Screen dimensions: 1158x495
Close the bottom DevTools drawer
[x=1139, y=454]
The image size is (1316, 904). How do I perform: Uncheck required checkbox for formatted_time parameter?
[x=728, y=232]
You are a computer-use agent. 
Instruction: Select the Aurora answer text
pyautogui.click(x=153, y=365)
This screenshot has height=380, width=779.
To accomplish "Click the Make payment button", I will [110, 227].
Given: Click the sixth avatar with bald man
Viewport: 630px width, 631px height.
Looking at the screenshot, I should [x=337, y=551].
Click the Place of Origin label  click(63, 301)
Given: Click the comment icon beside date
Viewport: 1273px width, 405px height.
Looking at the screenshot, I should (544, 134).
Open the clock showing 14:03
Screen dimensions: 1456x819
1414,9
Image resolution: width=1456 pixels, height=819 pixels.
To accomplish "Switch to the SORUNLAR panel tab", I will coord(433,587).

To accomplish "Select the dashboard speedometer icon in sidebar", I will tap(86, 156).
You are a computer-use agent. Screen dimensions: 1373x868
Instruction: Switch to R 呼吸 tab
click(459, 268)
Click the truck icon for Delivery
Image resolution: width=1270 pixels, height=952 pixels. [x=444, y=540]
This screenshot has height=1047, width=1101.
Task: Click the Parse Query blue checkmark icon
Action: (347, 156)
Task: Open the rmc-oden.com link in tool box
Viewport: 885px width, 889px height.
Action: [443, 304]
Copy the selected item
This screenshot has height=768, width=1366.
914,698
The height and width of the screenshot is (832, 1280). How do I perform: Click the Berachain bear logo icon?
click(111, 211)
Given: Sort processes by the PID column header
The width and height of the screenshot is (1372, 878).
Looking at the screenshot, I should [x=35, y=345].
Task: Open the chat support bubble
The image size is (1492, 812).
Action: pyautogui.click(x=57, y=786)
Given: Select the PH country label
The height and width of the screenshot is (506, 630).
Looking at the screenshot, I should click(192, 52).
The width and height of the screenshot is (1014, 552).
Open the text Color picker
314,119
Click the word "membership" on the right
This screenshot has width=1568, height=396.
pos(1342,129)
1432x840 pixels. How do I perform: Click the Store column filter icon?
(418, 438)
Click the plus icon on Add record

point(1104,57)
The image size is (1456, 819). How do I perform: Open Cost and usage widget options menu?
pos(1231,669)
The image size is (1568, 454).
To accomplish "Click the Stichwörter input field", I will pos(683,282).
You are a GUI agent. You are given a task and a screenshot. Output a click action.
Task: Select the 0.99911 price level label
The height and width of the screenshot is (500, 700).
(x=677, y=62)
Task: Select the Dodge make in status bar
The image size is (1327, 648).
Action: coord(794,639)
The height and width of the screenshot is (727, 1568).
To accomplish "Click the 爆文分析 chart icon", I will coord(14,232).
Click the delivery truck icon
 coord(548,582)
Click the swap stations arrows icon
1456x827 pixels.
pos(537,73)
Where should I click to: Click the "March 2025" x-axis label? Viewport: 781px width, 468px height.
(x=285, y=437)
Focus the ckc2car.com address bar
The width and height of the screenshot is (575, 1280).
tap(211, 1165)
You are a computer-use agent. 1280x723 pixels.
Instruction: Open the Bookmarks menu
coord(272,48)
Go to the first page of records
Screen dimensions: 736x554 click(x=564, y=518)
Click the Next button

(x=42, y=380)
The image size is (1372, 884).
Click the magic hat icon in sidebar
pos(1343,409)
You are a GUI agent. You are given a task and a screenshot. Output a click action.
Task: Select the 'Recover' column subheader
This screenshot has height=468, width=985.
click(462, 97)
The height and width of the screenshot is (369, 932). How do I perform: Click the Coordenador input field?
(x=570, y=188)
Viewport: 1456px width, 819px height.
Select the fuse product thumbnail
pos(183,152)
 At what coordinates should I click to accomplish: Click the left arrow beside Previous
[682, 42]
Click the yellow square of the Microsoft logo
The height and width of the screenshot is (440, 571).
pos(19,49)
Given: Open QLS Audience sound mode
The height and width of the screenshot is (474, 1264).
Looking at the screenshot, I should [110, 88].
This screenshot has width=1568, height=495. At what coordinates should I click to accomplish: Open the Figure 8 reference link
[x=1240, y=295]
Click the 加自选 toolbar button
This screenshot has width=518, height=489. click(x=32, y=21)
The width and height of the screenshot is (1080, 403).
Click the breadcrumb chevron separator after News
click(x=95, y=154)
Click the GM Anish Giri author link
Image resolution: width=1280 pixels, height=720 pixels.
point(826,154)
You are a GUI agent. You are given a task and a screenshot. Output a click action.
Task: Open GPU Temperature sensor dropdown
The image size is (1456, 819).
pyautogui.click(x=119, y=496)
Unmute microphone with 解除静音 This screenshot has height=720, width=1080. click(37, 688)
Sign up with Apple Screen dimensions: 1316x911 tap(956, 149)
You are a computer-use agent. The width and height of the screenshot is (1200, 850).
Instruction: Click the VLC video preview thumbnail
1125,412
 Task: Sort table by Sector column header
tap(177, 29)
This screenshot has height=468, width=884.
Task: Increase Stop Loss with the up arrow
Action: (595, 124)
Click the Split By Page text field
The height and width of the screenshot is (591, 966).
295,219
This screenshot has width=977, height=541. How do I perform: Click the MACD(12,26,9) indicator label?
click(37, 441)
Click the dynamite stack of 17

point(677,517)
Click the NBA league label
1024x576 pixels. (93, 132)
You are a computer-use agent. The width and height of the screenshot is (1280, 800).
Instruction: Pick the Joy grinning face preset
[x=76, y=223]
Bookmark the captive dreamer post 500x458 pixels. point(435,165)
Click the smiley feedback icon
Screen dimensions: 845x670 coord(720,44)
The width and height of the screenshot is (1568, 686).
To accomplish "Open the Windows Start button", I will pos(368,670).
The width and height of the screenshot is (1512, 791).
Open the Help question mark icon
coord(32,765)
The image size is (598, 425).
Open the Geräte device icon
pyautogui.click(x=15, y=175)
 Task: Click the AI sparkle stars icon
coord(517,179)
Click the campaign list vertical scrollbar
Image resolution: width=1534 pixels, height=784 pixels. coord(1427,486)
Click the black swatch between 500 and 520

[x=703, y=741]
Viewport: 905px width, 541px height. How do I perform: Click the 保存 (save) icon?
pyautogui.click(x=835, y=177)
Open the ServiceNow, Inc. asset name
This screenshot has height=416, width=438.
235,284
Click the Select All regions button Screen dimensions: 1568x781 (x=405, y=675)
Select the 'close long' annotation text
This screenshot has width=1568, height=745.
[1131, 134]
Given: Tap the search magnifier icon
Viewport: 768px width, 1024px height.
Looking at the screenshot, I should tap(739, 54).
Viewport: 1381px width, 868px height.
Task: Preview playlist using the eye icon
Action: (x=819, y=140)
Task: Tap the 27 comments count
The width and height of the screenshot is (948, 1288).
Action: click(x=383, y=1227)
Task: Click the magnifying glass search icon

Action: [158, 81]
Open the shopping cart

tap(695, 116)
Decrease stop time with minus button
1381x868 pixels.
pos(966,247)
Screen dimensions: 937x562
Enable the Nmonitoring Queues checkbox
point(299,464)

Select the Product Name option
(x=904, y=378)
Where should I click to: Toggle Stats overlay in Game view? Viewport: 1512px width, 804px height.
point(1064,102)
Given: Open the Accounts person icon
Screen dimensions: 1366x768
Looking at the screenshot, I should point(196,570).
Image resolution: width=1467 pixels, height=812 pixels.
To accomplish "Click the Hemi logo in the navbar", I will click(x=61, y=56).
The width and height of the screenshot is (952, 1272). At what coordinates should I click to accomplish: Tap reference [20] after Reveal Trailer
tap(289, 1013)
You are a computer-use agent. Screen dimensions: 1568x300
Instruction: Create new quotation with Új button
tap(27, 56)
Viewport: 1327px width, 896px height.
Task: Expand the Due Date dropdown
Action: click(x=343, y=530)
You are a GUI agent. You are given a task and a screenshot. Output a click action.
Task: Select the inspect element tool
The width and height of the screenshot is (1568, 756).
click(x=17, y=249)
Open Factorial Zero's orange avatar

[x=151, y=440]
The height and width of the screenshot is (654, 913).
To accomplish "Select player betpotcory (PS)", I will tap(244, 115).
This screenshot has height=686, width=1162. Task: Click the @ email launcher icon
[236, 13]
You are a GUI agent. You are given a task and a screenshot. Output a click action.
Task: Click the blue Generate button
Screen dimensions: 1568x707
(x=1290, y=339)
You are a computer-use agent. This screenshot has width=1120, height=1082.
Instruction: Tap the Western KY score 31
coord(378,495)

→ **Prompt**: Rewrite the records from the line that contains "You are a computer-use agent. Screen dimensions: 1568x300" through the end of the records, replacing "Instruction" with "Command" and leaving everything else unchanged.

→ **Problem solution**:
You are a computer-use agent. Screen dimensions: 1568x300
Command: Create new quotation with Új button
tap(27, 56)
Viewport: 1327px width, 896px height.
Task: Expand the Due Date dropdown
Action: click(x=343, y=530)
You are a GUI agent. You are given a task and a screenshot. Output a click action.
Task: Select the inspect element tool
The width and height of the screenshot is (1568, 756).
click(x=17, y=249)
Open Factorial Zero's orange avatar

[x=151, y=440]
The height and width of the screenshot is (654, 913).
To accomplish "Select player betpotcory (PS)", I will tap(244, 115).
This screenshot has height=686, width=1162. Task: Click the @ email launcher icon
[236, 13]
You are a GUI agent. You are given a task and a screenshot. Output a click action.
Task: Click the blue Generate button
Screen dimensions: 1568x707
(x=1290, y=339)
You are a computer-use agent. This screenshot has width=1120, height=1082.
Command: Tap the Western KY score 31
coord(378,495)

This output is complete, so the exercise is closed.